Reproduce the passage of the Mommyversum interview with Louisa from "My name is Louisa." up to and including "to our lives.", word for word.

# Selected extract start

Mommyversum - Meet Louisa
Here, at Mommyversum January has been all about the mind and how physical practices can support our mental health. I wanted to continue the same theme on the interview series too. Let me introduce you to a very special mom, Louisa, who is the founder and editor of A Mama’s Mind magazine. If you are interested in mindfulness, yoga and living a conscious life as a mom, you should really check out her site. I’ve found Louisa first on Instagram as @amamasmindmag and I have been deeply inspired by her beautifully written captions and her posts have been gems on my feed ever since. I hope you’ll enjoy getting to know her and her new venture.
Hi Lousia, Thank you so much for coming on the series. Could you tell us a little bit about yourself?
My name is Louisa. I recently moved to sunny Bournemouth in Dorset (UK) having spent all of my life previously a lot closer to London. So, now, my husband and I are raising our two children: a boy aged nearly 5, and a girl approaching 9 months, by the sea. It’s a decision that we made for various reasons, but we haven’t regretted it so far. We’ve really enjoyed the change of pace and we relish the sense of adventure that it’s brought to our lives.

# Selected extract end
# Raw data start

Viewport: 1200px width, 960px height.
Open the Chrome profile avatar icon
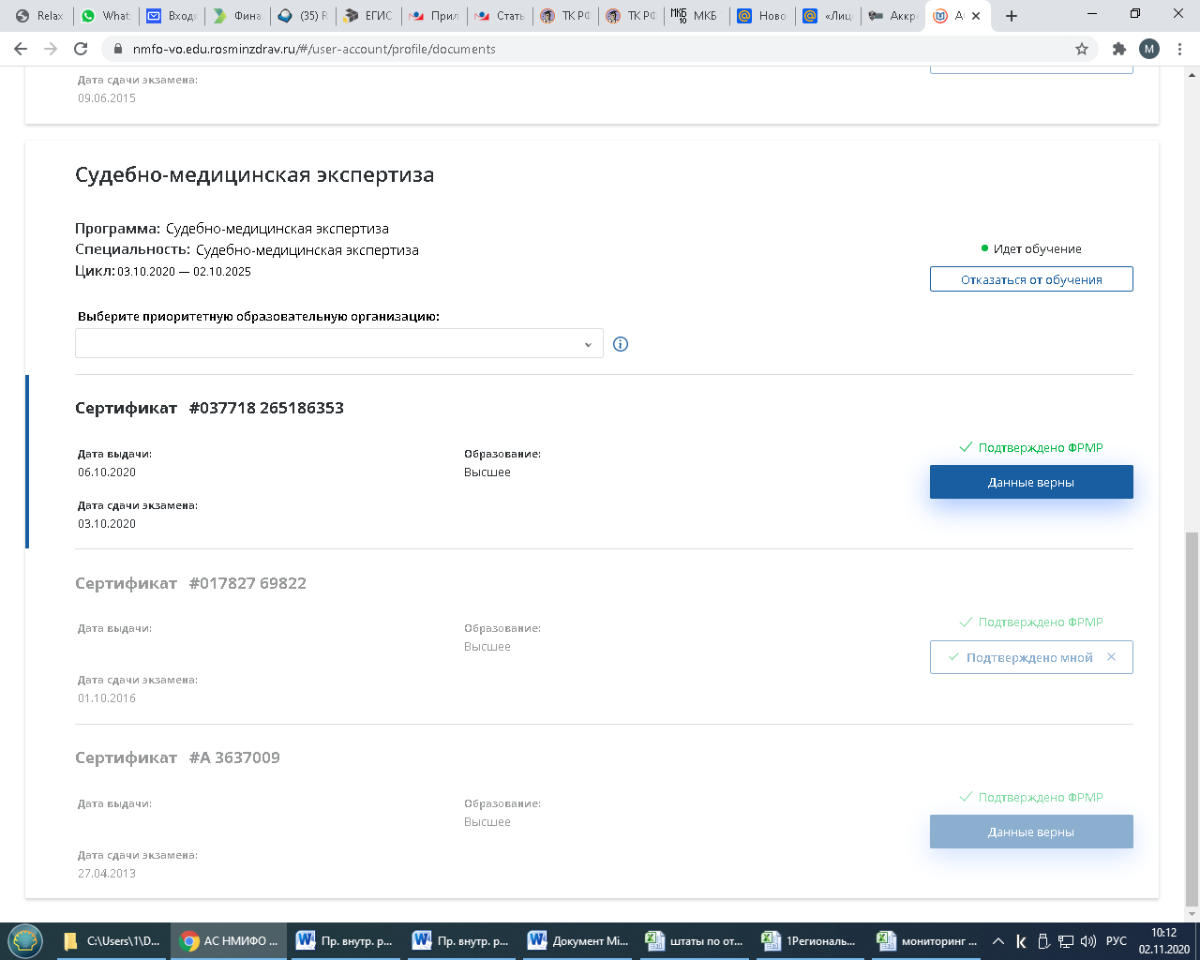1149,49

# Raw data end

The output:
My name is Louisa. I recently moved to sunny Bournemouth in Dorset (UK) having spent all of my life previously a lot closer to London. So, now, my husband and I are raising our two children: a boy aged nearly 5, and a girl approaching 9 months, by the sea. It’s a decision that we made for various reasons, but we haven’t regretted it so far. We’ve really enjoyed the change of pace and we relish the sense of adventure that it’s brought to our lives.